Printmaking at the Agnes relives horrors of First World War

New exhibit follows soldiers and civilians through conflict

Image by: Chris Yao
The Printmakers: at War (1914-1918) is on exhibit at the Agnes Etherington  Art Centre until Dec. 2

Artistic interpretations of the war to end all wars aren’t hard to find. 

Paintings, books, songs and films thoroughly documented the experiences of the war, but a new exhibit at the Agnes Etherington Art Centre presents a dissenting new vision of it.

The exhibit, Printmakers at War (1914-1918), depicts the prints of soldiers and civilians who experienced the war first-hand. The works’ printmakers portray landscapes ravaged by The First World War in black and white etchings. 

It’s a visually haunting representation of peaceful daily life grinding to a halt as the world embarked on one of the largest wars it had ever experienced.

In the history books, the war’s tragedies usually involve the staggering number of deaths, the terror of the battles and the sound of bullets and shells firing and exploding on the battlefield. 

The period is filled with countless stories and experiences of soldiers, civilians, and survivors.  

But the Printmakers at War (1914-1918) exhibit offers a unique retelling of the war from those with first-hand experience through its black-and-white landscape prints. 

It portrays its vistas of the Great War’s ravaged landscapes with simple etchings.
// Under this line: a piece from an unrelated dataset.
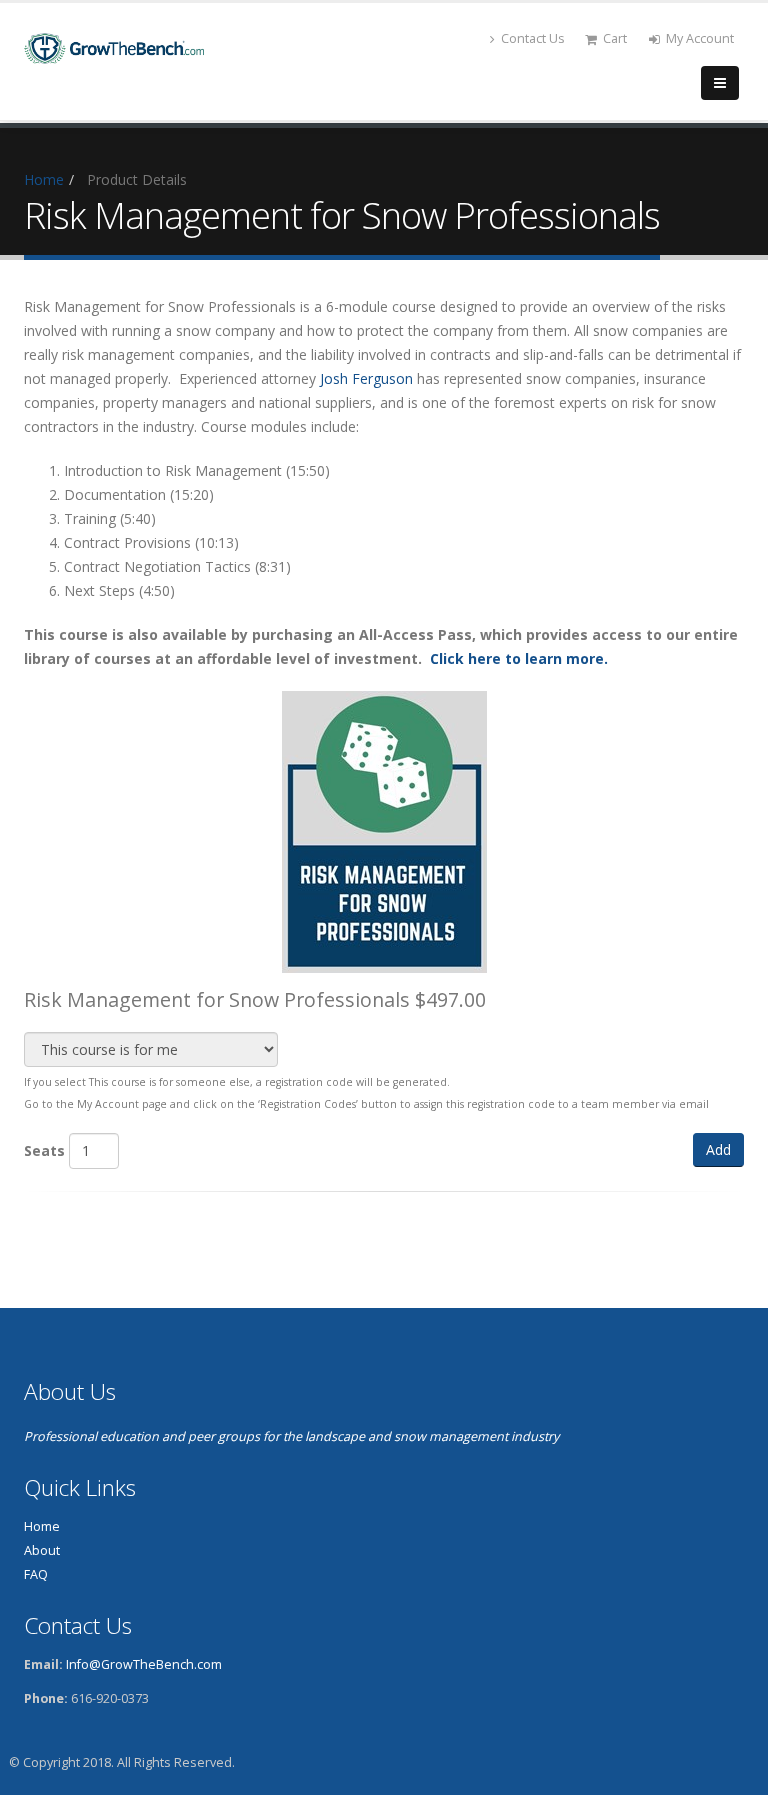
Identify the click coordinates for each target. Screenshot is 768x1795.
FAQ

The small exhibit displays multiple prints made by Muirhead Bone, Christopher Richard Wynne Nevinson, Percy John Delf Smith, Paul Nash and many more. 
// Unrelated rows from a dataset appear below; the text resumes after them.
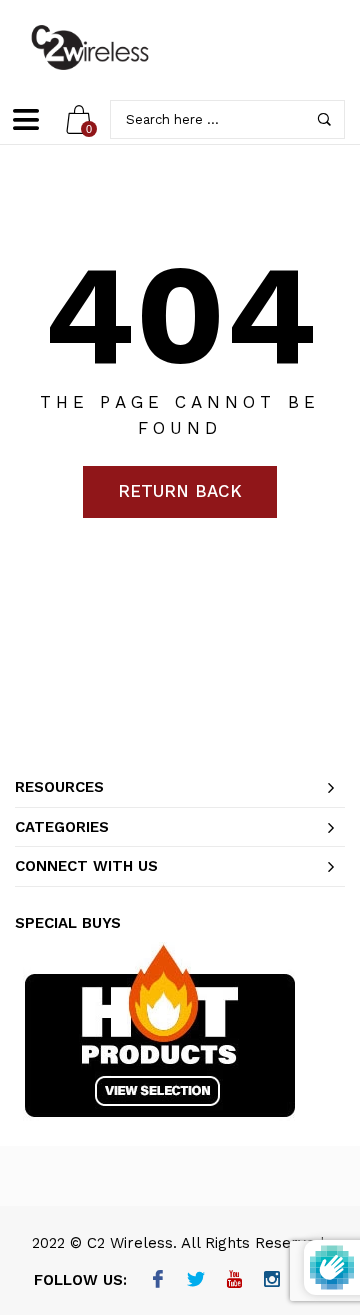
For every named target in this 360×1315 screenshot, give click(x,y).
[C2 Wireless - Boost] (90, 47)
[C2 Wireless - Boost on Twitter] (196, 1281)
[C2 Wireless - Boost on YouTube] (234, 1281)
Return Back (180, 491)
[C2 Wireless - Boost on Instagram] (272, 1281)
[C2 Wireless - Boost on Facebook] (158, 1281)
These printmakers were war artists who produced prints for the sake of political activism. Their work serves as a tool for awareness and education of how war affects its witnesses.

They had to be fully immersed in the war to be able to validly depict it with the brutal honesty seen in the the exhibit.

Each print in the Printmakers of War (1914-1918) provides a different element or scene of wartime horror that an artist endured. 

It’s captured in pieces like “Rain, Lake Zillebeke” by Nash—an ideal example of printmaking. The scratch-like image contains contradicting light and dark to communicate a vengeful landscape full of tragedy and remorse in the wake or anticipation of battle. 

On the flip side, pieces like “Piccadilly Circus” by Bone display the homefront, where the landscape of London remained physically untainted by conflict.  All the same, eyes of civilians were fixed on the sky above the city, as spotlights searched for incoming Zeppelins that might approach with bombs ready to drop. 

Bone was predominantly a propaganda and war artist  who depicted his scenes with the intent of educating civilian populations about the horrors of war.

In all the prints, there’s an element of remorse, vacancy, and memory of the horror endured by the unique war artist. One cannot look at the images without feeling some capacity of the sorrow witnessed and created in the name of educating and informing the world. Printmakers at War (1914-1918) does justice to an almost entirely lost generation of artists and educators. 

The Agnes Etherington Centre’s final words on behalf of the exhibit were simple: the “images serve as warnings for future generations” to be ever conscious of the realities of the Great War.